Sejarah yang dicatatkan Maroko itu membuat salah satu daerah di Kabupaten Bandung Barat (KBB) viral. Nama daerah tersebut adalah Kampung Maroko, Desa Mekarjaya, Kecamatan Cihampelas.
Daerah yang berada di tepian aliran Sungai Citarum sama sekali tidak ada hubungannya dengan negara Maroko yang kini tengah menjadi perbincangan usai mencatatkan sejarah di Pialad Dunia 2022 Qatar.
"Jadi nggak ada kaitan dengan orang luar (Maroko) masuk ke sini akhirnya dinamakan Kampung Maroko. Termasuk sampai sekarang juga belum pernah ada orang Maroko atau orang arab yang tinggal di sini," ungkap Deni Sugandi (46) tokoh masyarakat setempat saat ditemui belum lama ini.
Suasana Kampung Maroko juga tak beda dengan kampung lain di sekitarnya. Hanya deretan rumah di pinggir Jalan Cihampelas. Justru yang jadi perhatian, akses menuju kampung tersebut rusak parah.

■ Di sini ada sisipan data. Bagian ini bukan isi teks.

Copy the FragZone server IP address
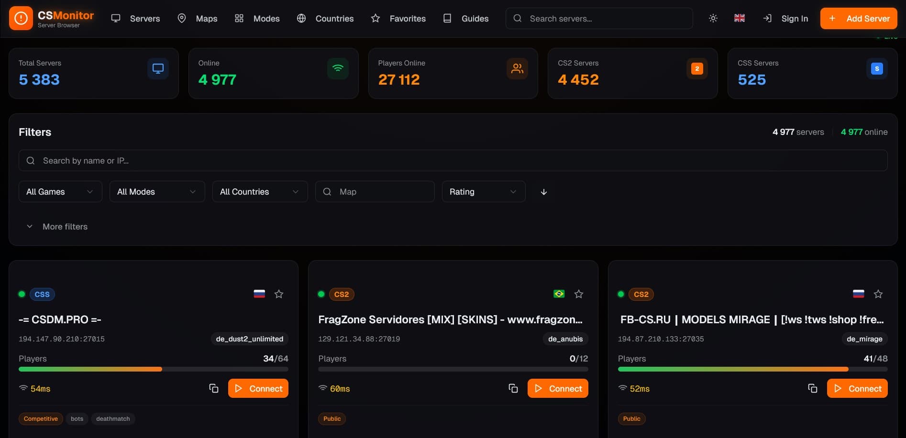 tap(513, 388)
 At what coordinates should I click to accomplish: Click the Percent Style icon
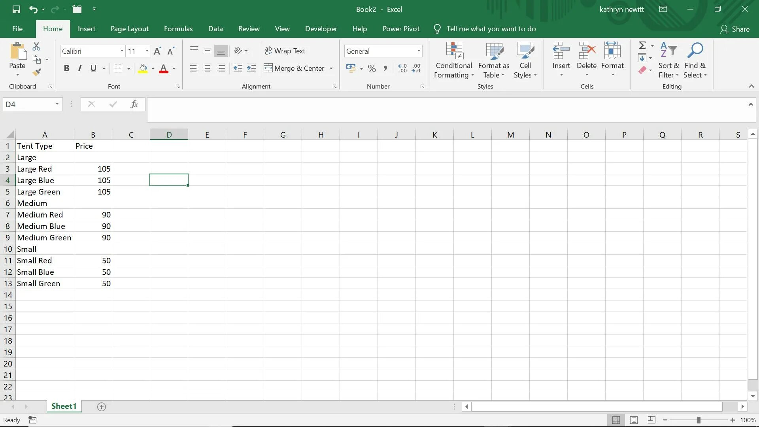(x=372, y=68)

Deni menceritakan, asal-usul penamaan Maroko di wilayahnya dikarenakan pada zaman dulu asa kebiasaan emak-emak yang menghisap rokok sehingga disingkat menjadi Maroko.
Baca Juga: Alasan Gubernur Andi Sudirman Berhentikan Abdul Hayat Gani Sebagai Sekprov: Semuanya Saya Evaluasi
Kampung Maroko semula hanya melingkupi 3 RW. Namun lantaran semakin terkenal akhirnya kampung-kampung lain yang berdekatan akhirnya kerap juga disebut Kampung Maroko.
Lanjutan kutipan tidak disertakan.